Student affairs professionals
People who work in the field of student affairs may be known as student affairs practitioners, student affairs staff, or university administrators. These practitioners work provide services and support for students at institutions of higher education.
Student affairs professionals are charged with the tasks of working in the various areas or in specific services for students. Sometimes given the goal of developing programming, advising student organizations and student leaders and conducting research to meet the needs of the whole student - physical, emotional and mental. Challenges in meeting this goal include the budget, staffing of students at colleges and universities.
Preparation for student affairs
Some student affairs practitioners and college student personnel have completed graduate work with a complementary assistantship. An assistantship can be an entry level position, but is usually a part-time paraprofessional position with compensation including tuition waiver, professional development and a stipend. These are sometimes called graduate assistant positions. The graduate program is usually two academic years of full-time study with opportunities for internship and abroad opportunities. Universities offer graduate programs sometimes called College Student Personnel, Higher Education Student Affairs, or Educational Leadership which lead to a Master of Education (M.Ed) or Master of Arts (M.A) degree, or Master of Science (M.S.) degree. Doctoral programs also exist for student affairs professionals, leading to a Ed.D. or Ph.D..
Student Affairs Personnel or College Student Personnel (CSP) graduate programs may include classes in psychology, business, law, communication, inter and intra-personal counseling, higher education, and group dynamics. These help to form a foundation for creating relationships with students, faculty, staff and parents. CSP programs tend to be found in departments of leadership, counseling, psychology and education. Traditionally these programs have an emphasis in administration, student development theory or counseling.
Developmental theories used in college student personnel programs include
- Chickering's Seven Vectors
- Astin's Theory of Involvement
- Komives, Owen, Longerbeam, Mainella and Osteen's Leadership Identity Development
- Gilligan's Theory of Moral Development
- Erikson's Developmental Theory of Gay Development
- Maslow's Hierarchy of Needs
- Piaget's Theory of Cognitive Development
- Erikson's Theory of Human Development
- Tinto's Model of Student Retention
The Handbook of Student Affairs Administration and professional associations, NASPA and ACPA, identify typical departments within a division of Student Affairs.
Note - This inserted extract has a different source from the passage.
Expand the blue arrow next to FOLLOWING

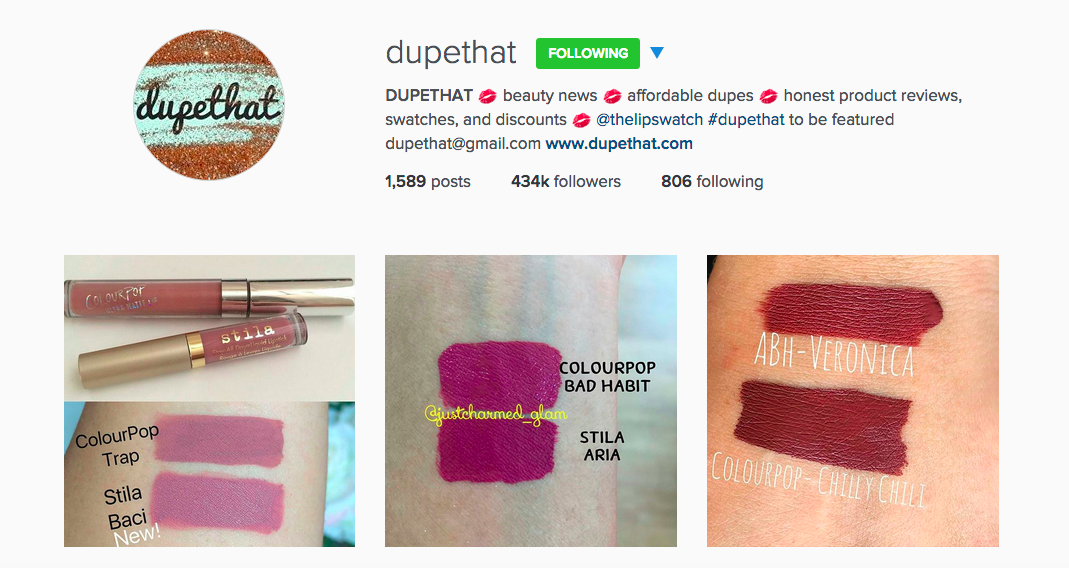coord(657,53)
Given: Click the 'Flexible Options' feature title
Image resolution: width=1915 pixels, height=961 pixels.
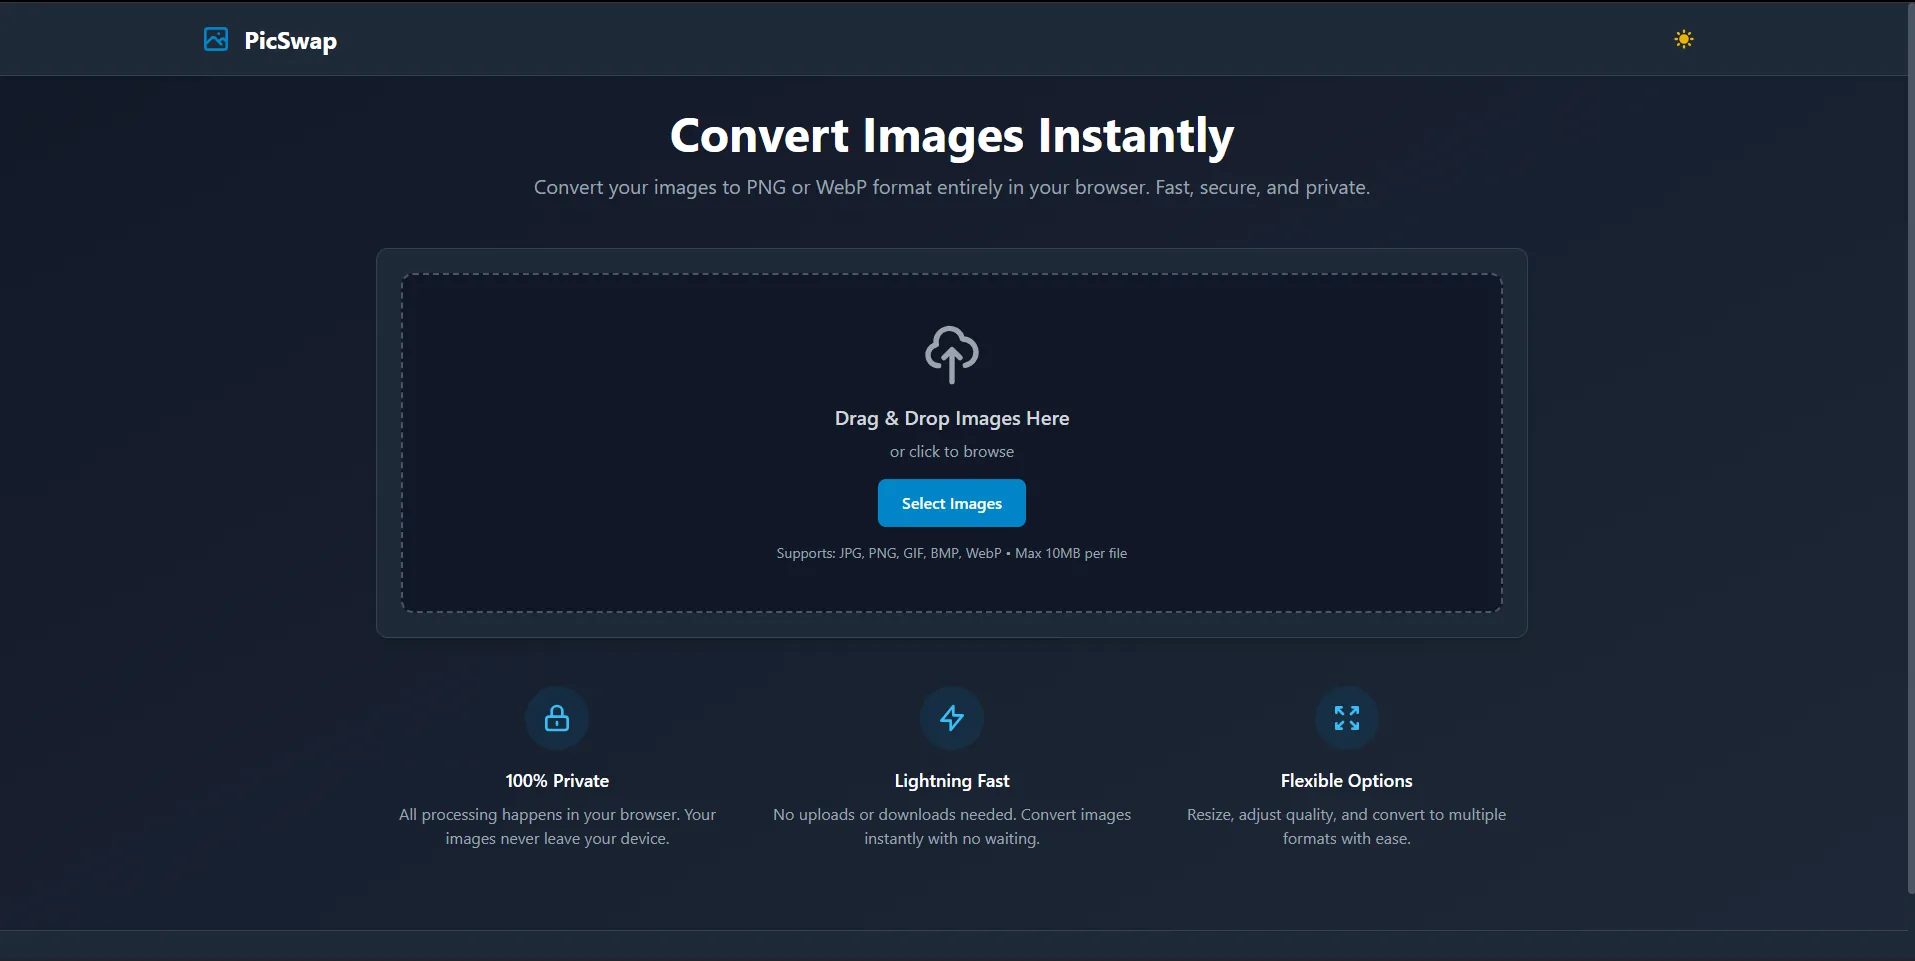Looking at the screenshot, I should pyautogui.click(x=1346, y=781).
Departments may overlap or combined into one office, especially at smaller institutions. Some departments can include:
- Academic services
- Admissions, enrollment, financial aid, orientation
- Alumni and advancement/development
- Campus life
- Counseling, health, and wellness
- Diversity and inclusion
- Residence life
- Sports and recreation
There are numerous professional organizations for student affairs at the national, regional, and international levels. In addition, many student affairs professionals participate in associations that are either more general (embracing higher education administrators generally) or specific to a particular sub-field such as residence life or student health. At the international level, professional organizations for student affairs include the International Association of Student Affairs and Services, which was established in 2010.
In Europe, international cooperation among student affairs professionals is facilitated by the European Council for Student Affairs (ECStA), based in Brussels. Founded in 1999, ECStA traces it origins to a series of conferences of student affairs professionals held in the 1990s. ECStA deals with a number of issues that are unique to European higher education, such as ensuring international student mobility within Europe under the Bologna Process.
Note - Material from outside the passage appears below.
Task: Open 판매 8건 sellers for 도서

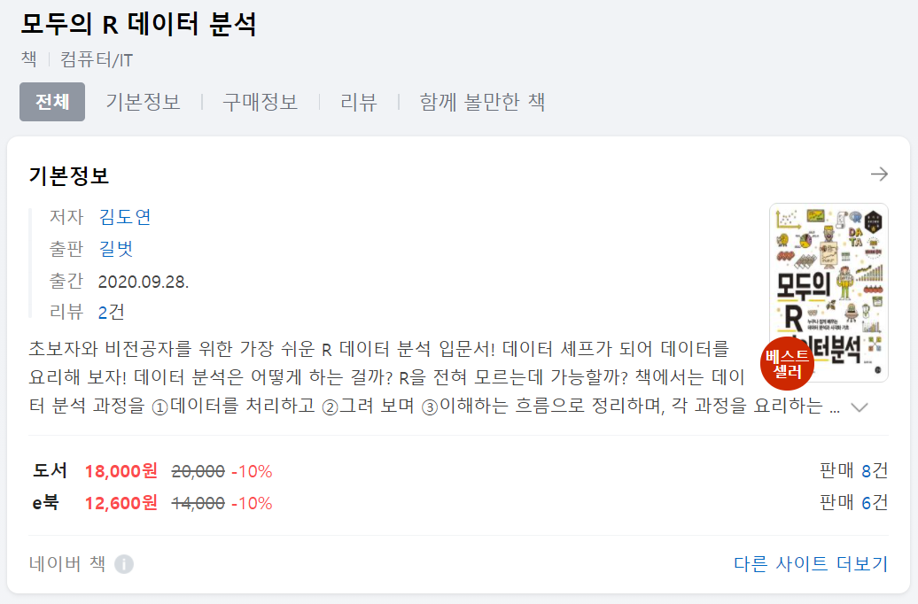Action: (854, 470)
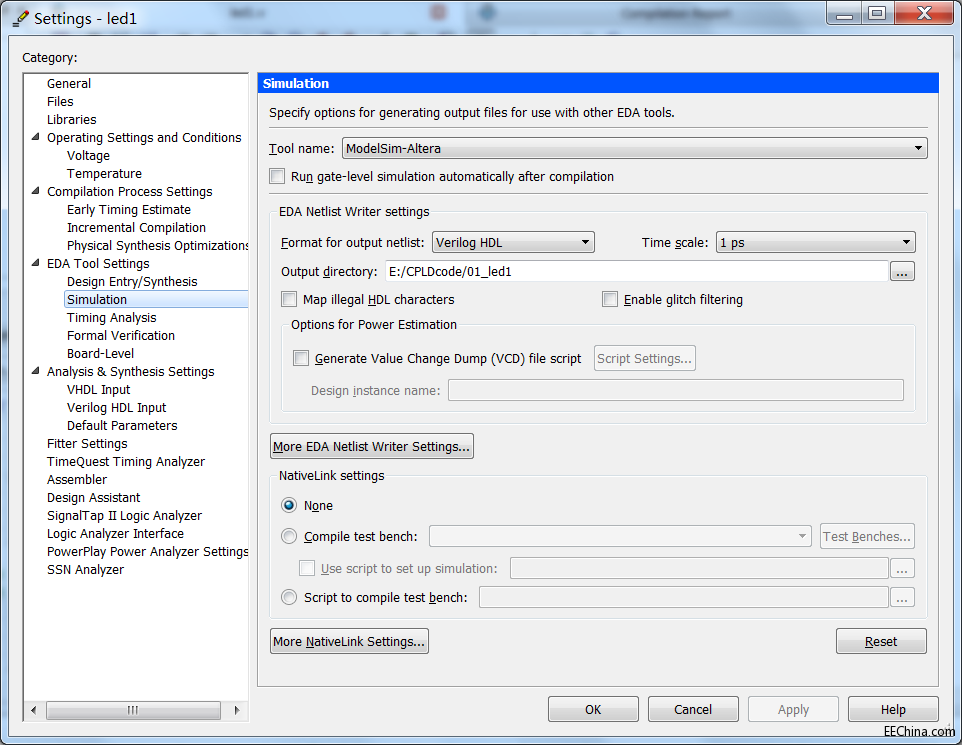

In the Asia-Pacific region, the major international student affairs organization is the Asia Pacific Student Services Association (APSSA), based in Hong Kong. APSSA was established in 1988, and holds regular staff and student conferences. Countries represented among APSSA member institutions include Australia, China, Indonesia, Japan, Malaysia, Philippines, Singapore, Thailand, and the United States.
In the United States, large organizations include National Association of Student Personnel Administrators (NASPA) and American College Personnel Association (ACPA). NASPA members are committed to serving college students by embracing the core values of diversity, learning, integrity, collaboration, access, service, fellowship, and the spirit of inquiry. As well, there are publications that relate to the Student Affairs field such as the Journal of College Student Development and The Chronicle of Higher Education. While large organizations exists there are smaller organizations and publications that represent various smaller departments or divisions in Student Affairs. For example in Residence life, university departments have a national organization association called the Association of College and University Housing Officers - International (ACUHO-I). ACUHO-I also publishes a peer-reviewed journal (The Journal of College and University Student Housing) twice a year and publishes a magazine (Talking Stick).
The field of student affairs has been criticized for its emphasis on formal, professional training, calling into question whether the field is theoretical or practical. Complicating this criticism is the question of the role of student development theories in student affairs practice. It is claimed that student development theories are used to "proactively identify and address student needs, design programs, develop policies, and create healthy...environments that encourage positive growth in students." Yet, student affairs practices often bear little resemblance or connection to student development theories. As Paul Bloland (1979) wrote in an article in the NASPA Journal, "We have cultivated an expertise that was not requested, is not sought out, and for which there is little recognition or demand. Many entry-level and (many) seasoned professionals know little of student development theory and practice and, in fact, do not really need such expertise to meet the role expectations of their supervisors or, in too many instances, their institutions."
Another debate has centered on the degree to which available postgraduate programs actually represent a distinct discipline. While the field bears a resemblance to psychology, counseling, and other general concentrations, debate and criticism of the field's major foundations are virtually nonexistent in theoretical discourse, calling into question the academic credibility of the field. As Bloland, Stamatakos, and Russell wrote, while student development theory "...has been widely distributed through the literature, in preparation programs, at workshops and conventions," academics and professionals in the field have, "...failed to exercise their critical faculties to raise questions about student development, to slow down the head-long pace of its engulfment of the field of student affairs, and to examine alternatives and opinions as they presented themselves."